Rebecca had lost so much. Two sisters. One brother. Two parents. And now Grandpa Frank. Grandma Betty had died nearly a year before, of both emphysema and a broken heart; according to the ladies in her garden club, she’d gone to visit her son in prison every week until he’d asked her to stop coming.

Rebecca took the stack of letters from her desk and flipped through them. She knew she should open them. But they were always the same questions about her life, followed by short updates on her mother’s existence in prison, where she’d taken up origami and several of her best friends were fellow parental victims of the reaping.

At least she had friends.

Instead of reading the letters, Rebecca bound them in a stack with a rubber band and pulled a pink cardboard keepsake box from beneath her bed. Inside were bound stacks of at least a hundred other letters from her parents, all read, though she’d only responded to a handful of them.

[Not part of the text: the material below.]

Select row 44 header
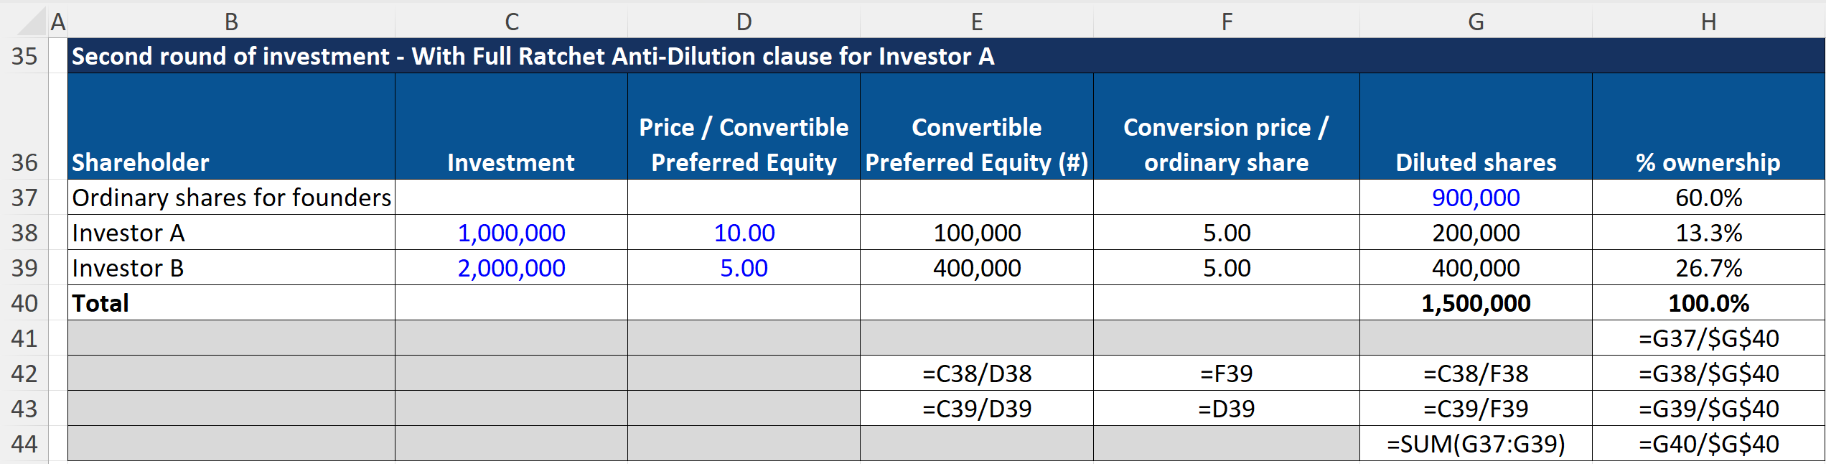The image size is (1826, 464). click(x=24, y=444)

Beneath those lay a single three-by-six minialbum of family photos—what few she’d claimed for herself as her grandmothers had negotiated over her parents’ keepsakes, when it had become clear they would remain in prison.

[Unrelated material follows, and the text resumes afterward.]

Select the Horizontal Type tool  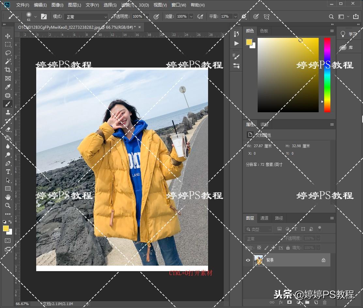(8, 172)
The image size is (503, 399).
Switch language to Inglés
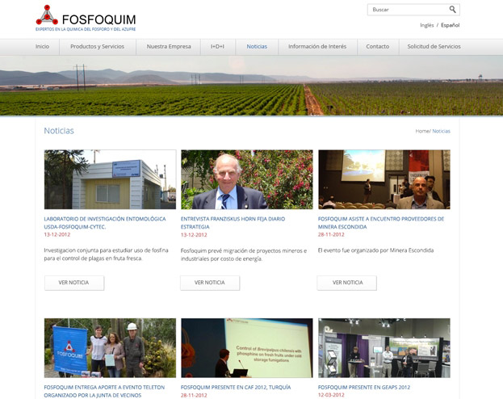click(426, 25)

Rebecca flipped through the album. Nearly five years had passed since the reaping, and she’d grown up, but Laura and John remained forever frozen as ten-and twelve-year-olds. And Erica...

She stopped on a picture of all six of the Essigs, taken by a waiter at her father’s birthday dinner, two weeks before the reaping. Double prints had arrived in the mail nearly a week after he’d been arrested. That family photo was the only picture she’d kept of Erica.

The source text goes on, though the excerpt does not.